Il mandatario del regime ha descritto davanti ai dirigenti e al personale del centro, conosciuto popolarmente come il Clinico di 26, una realtà che lui stesso ha riconosciuto come drammatica: «I nostri medici e infermieri arrivano ogni giorno dopo lunghe notti di blackout, molte volte a piedi a causa della mancanza di carburante, per occupare i loro posti nelle nostre istituzioni sanitarie».
Ciò che Díaz-Canel ha presentato come eroismo è, a ben vedere, il risultato di decenni di abbandono istituzionale accumulato sotto la dittatura che lui stesso guida.

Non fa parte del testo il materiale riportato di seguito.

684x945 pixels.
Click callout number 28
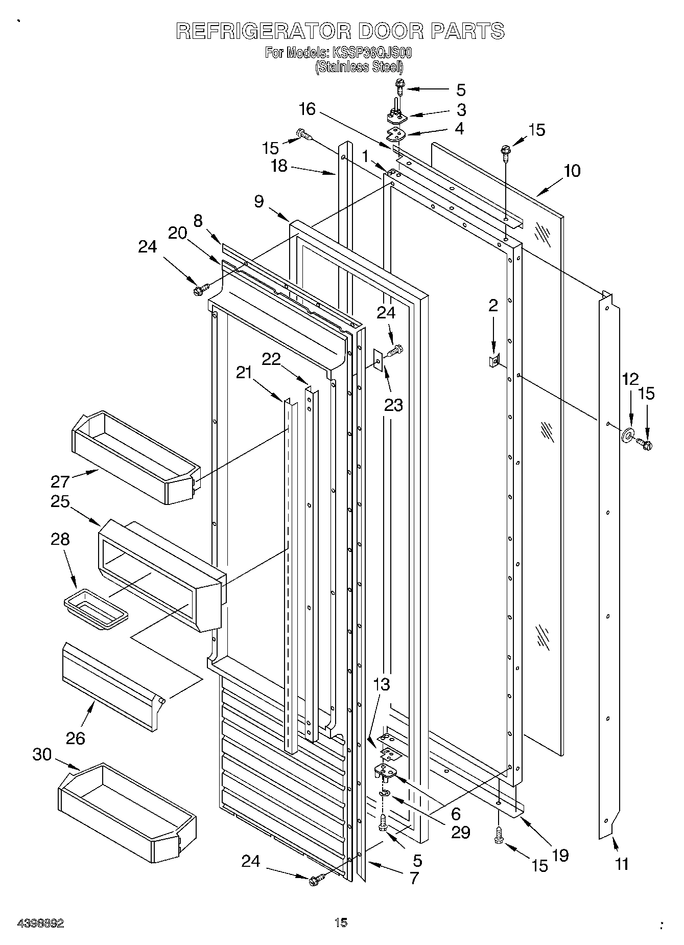pos(60,539)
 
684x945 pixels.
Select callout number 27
pos(60,481)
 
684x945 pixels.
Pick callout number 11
pos(622,864)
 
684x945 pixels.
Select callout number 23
pos(393,405)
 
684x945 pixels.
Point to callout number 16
pos(308,109)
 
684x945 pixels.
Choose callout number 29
pos(460,832)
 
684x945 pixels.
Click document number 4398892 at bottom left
pos(40,923)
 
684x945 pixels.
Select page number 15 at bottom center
pos(341,922)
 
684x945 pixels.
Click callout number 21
pos(244,373)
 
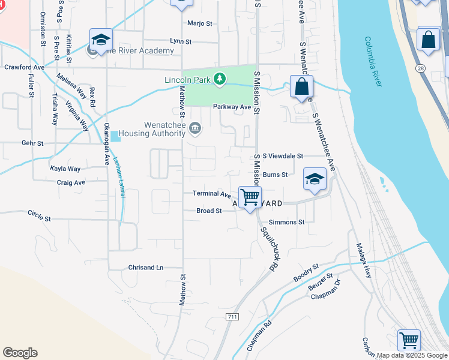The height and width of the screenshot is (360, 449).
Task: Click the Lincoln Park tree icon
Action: coord(220,79)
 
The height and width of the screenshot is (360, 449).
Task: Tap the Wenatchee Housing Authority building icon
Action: coord(195,128)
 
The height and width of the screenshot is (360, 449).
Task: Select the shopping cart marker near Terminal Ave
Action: coord(250,196)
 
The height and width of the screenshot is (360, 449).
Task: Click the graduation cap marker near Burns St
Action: coord(314,179)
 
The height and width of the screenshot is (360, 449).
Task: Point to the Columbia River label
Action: coord(373,61)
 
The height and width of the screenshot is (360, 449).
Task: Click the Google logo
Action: coord(20,353)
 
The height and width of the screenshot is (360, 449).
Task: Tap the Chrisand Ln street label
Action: coord(146,268)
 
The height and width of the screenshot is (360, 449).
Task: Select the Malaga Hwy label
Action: coord(364,259)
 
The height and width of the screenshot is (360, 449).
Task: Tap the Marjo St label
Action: coord(200,23)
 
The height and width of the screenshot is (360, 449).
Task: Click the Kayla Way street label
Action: coord(65,169)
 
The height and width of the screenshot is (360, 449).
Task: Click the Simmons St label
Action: coord(287,222)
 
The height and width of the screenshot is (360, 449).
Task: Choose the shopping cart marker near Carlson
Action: coord(409,340)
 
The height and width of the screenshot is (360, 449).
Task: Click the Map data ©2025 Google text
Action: coord(412,355)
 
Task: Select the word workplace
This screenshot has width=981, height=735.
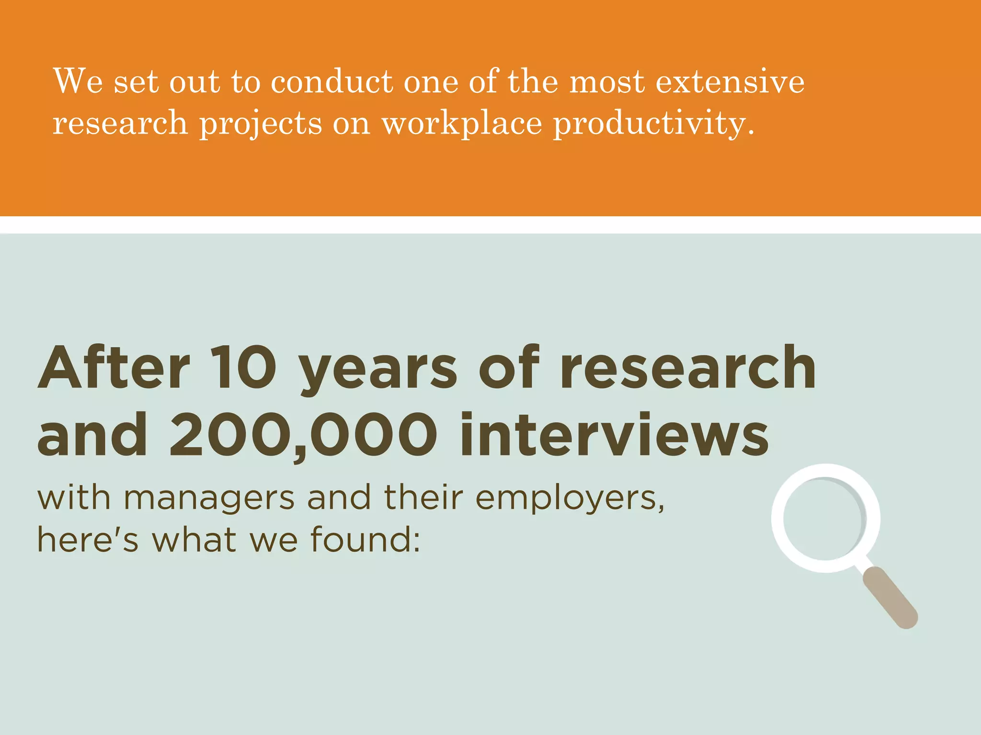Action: tap(462, 123)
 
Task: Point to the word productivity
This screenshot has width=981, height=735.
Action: tap(654, 123)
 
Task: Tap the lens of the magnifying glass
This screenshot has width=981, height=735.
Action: tap(825, 518)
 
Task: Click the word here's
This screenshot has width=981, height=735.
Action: tap(88, 539)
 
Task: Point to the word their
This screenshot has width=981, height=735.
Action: tap(423, 498)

Il ministro della Salute Pubblica, José Ángel Portal Miranda, ha ammesso nel febbraio del 2026 all'agenzia AP che il sistema sanitario cubano era «sull'orlo del collasso», e nel luglio del 2025 aveva riconosciuto davanti all'Assemblea Nazionale una «crisi strutturale senza precedenti» con appena il 30% del quadro base di farmaci disponibile.

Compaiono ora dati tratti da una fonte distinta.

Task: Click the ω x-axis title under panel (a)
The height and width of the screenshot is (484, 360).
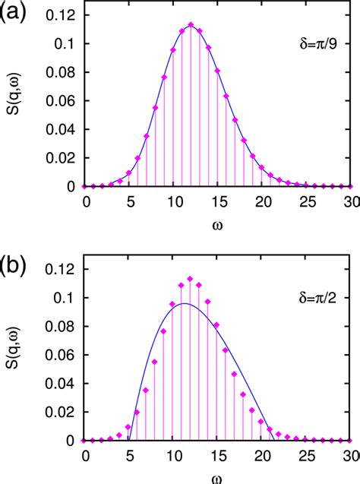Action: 218,226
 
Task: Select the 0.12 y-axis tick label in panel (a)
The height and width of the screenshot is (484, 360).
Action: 61,15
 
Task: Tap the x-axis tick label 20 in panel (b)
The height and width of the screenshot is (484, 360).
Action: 262,454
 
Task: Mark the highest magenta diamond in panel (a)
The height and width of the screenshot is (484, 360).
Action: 191,24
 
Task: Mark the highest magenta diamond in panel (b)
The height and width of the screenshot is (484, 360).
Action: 191,278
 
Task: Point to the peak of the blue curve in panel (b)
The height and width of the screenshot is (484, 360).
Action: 184,304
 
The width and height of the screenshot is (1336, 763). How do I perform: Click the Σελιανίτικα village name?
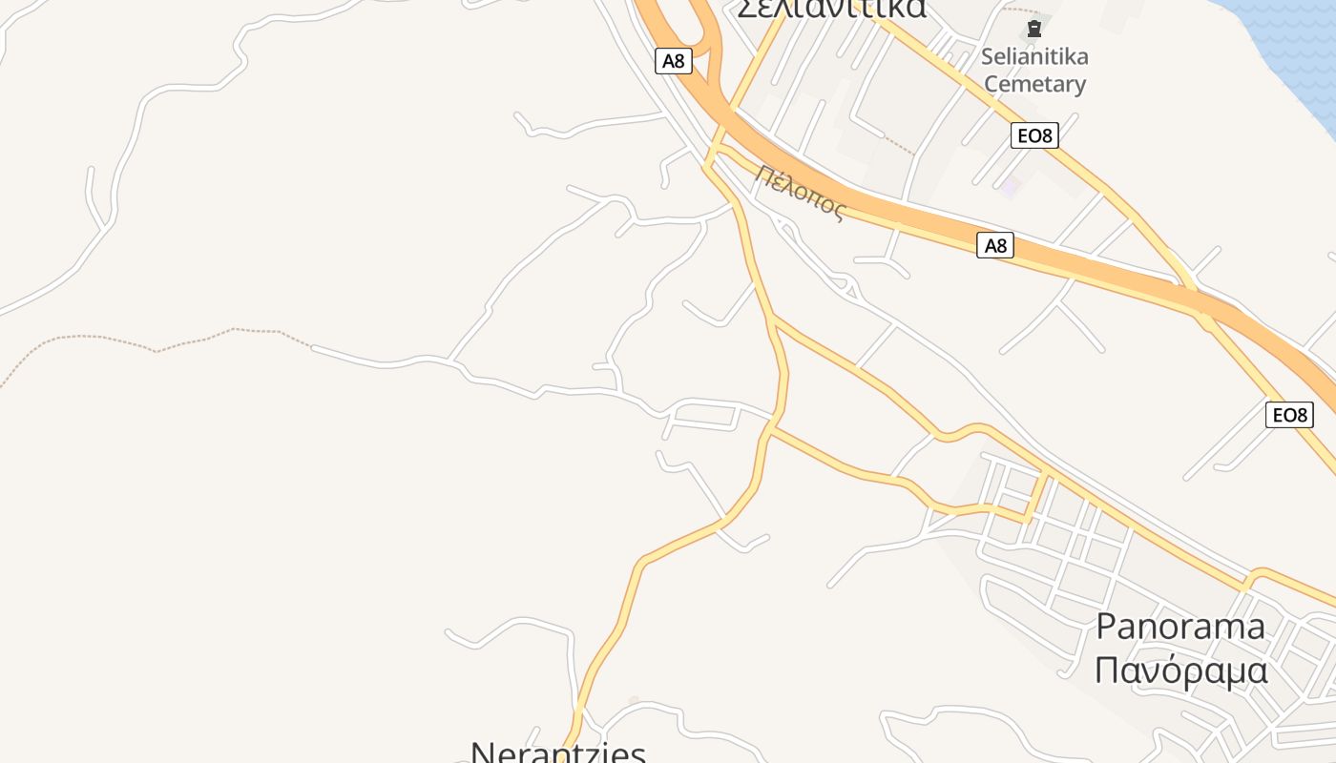(831, 8)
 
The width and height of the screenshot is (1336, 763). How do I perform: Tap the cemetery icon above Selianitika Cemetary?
(1033, 30)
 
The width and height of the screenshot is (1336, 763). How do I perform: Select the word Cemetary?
(1034, 84)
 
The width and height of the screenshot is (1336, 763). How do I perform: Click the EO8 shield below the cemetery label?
(1033, 135)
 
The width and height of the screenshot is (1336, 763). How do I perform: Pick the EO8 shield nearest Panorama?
(1288, 415)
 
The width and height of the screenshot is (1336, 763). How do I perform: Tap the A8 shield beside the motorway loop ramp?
(673, 61)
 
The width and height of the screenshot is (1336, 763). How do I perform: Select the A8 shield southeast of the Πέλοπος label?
(994, 246)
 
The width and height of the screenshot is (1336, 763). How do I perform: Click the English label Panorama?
(1180, 627)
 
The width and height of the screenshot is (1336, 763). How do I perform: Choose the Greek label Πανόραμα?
(1180, 670)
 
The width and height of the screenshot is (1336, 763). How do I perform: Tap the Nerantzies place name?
(558, 752)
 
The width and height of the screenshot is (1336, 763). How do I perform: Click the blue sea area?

I numeri confermano questo collasso: 461 di 651 farmaci essenziali esauriti, più di 96.000 interventi chirurgici in sospeso e interruzioni di corrente fino a 20 ore al giorno negli ospedali, secondo i rapporti di maggio e giugno 2026.

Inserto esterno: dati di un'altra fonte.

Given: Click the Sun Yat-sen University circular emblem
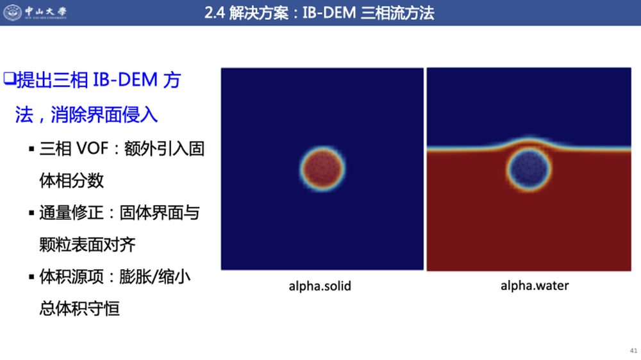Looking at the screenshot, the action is (12, 12).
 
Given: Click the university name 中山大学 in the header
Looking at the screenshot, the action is (46, 11).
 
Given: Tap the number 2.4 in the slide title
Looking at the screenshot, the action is (214, 13).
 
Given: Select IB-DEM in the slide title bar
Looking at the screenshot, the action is (329, 13).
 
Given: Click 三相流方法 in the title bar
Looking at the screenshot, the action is (397, 13).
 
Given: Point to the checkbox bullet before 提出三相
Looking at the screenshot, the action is (10, 78).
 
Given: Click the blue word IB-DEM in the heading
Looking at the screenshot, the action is (125, 79).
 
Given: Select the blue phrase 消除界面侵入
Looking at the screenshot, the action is (104, 114).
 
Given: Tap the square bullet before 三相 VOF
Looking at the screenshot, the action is (31, 149).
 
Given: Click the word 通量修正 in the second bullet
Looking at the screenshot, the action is (71, 213).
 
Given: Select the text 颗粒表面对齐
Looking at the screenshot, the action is (87, 245).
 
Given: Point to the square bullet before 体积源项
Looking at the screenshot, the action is (31, 277).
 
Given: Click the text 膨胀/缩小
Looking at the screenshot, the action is (155, 277).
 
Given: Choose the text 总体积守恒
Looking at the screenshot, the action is (79, 309).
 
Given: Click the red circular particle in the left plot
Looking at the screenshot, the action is (322, 168).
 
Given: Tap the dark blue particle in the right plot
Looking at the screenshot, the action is (529, 168).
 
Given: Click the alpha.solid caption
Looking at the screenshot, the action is (320, 286).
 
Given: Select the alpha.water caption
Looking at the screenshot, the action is (535, 285).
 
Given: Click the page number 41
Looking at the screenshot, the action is (633, 350).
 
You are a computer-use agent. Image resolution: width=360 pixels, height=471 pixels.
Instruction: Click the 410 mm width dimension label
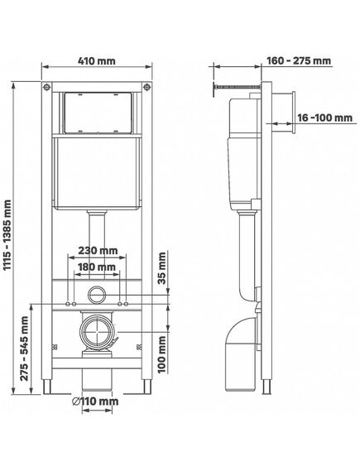(x=96, y=61)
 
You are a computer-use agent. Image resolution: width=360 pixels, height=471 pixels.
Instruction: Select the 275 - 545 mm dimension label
(x=25, y=348)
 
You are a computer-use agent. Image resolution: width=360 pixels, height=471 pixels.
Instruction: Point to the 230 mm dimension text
(x=98, y=250)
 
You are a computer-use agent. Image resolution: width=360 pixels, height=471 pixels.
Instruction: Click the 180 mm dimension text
(x=96, y=267)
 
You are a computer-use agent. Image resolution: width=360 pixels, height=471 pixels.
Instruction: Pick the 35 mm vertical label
(x=162, y=268)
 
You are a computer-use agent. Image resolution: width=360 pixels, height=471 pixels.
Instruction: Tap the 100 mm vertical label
(x=162, y=354)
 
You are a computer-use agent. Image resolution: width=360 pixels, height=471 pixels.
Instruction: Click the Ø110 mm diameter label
(x=96, y=401)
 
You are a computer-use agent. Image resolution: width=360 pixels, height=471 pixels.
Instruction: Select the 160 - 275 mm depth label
(x=299, y=61)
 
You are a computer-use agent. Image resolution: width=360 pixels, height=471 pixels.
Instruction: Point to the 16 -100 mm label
(x=325, y=118)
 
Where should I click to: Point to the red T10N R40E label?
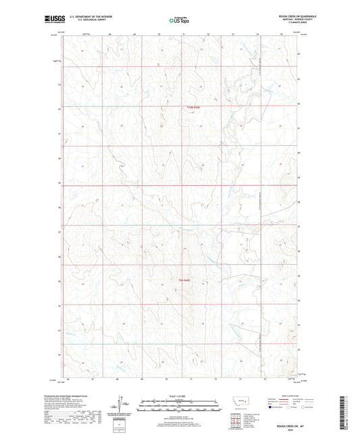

La mortalità infantile, uno degli indicatori che lo stesso Díaz-Canel ha menzionato durante la sua visita, è aumentata da 4,0 per ogni 1.000 nati vivi nel 2018 a 9,9 nel 2025, e all'Avana ha raggiunto 14 per 1.000 nei primi mesi del 2026.
Mentre il regime evoca l'eroismo dei suoi medici all'interno dell'Isola, li invia simultaneamente in missioni all'estero dove lo Stato trattiene tra il 60% e il 97,5% dei loro salari, secondo un rapporto della Commissione Interamericana dei Diritti Umani (CIDH) dell'aprile 2026, basato su 71 testimonianze di professionisti dispiegati in 109 paesi.
Esos stessi medici che arrivano a piedi ai loro ospedali a Cuba sopravvivono con salari equivalenti a circa 16 dollari mensili, mentre il programma di esportazione di servizi medici ha generato migliaia di milioni di dollari nel 2025, con decine di migliaia di professionisti dispiegati in più di 50 paesi.
Il Dipartimento di Stato degli Stati Uniti ha sanzionato giovedì il ministro Portal Miranda, l'Unità Centrale di Cooperazione Medica (UCCM), la sua direttrice Gretza Sánchez Padrón e la Commercializzatrice di Servizi Medici Cubani (CSMC), definendo il programma delle missioni come «lavoro forzato» e «traffico di esseri umani».
Quella serie di sanzioni, prevista nell'Ordine Esecutivo 14404 firmato da Donald Trump il 1 maggio 2026, ha designato in totale nove entità e due individui legati al regime.
Il Parlamento Europeo aveva approvato nell'aprile del 2025 un emendamento che descriveva le brigate mediche cubane come «schiavitù moderna» e «lavoro forzato», in linea con le conclusioni della CIDH.
Durante la sua visita al Clínico de 26, Díaz-Canel ha anche affrontato l'uso dell'intelligenza artificiale e dei registri medici elettronici, sottolineando che questi strumenti «apriranno delle possibilità enormi, soprattutto per quanto riguarda il personale», uno dei problemi che l'ospedale deve affrontare.
Lo stesso venerdì della visita presidenziale, il MINSAP ha confermato sul suo profilo nella rete sociale X che l'account personale del ministro Portal Miranda era stato hackerato, accumulando così due colpi in meno di 48 ore per il Ministero della Salute Pubblica.
Cibernauti cubani che hanno reagito alle dichiarazioni di Díaz-Canel hanno evidenziato la contraddizione tra il discorso ufficiale e la realtà quotidiana: medici senza guanti, ospedali privi di luce e pazienti che muoiono in attesa di medicinali che lo Stato non può garantire, mentre il regime incassa milioni per esportare quella stessa forza lavoro nel mondo.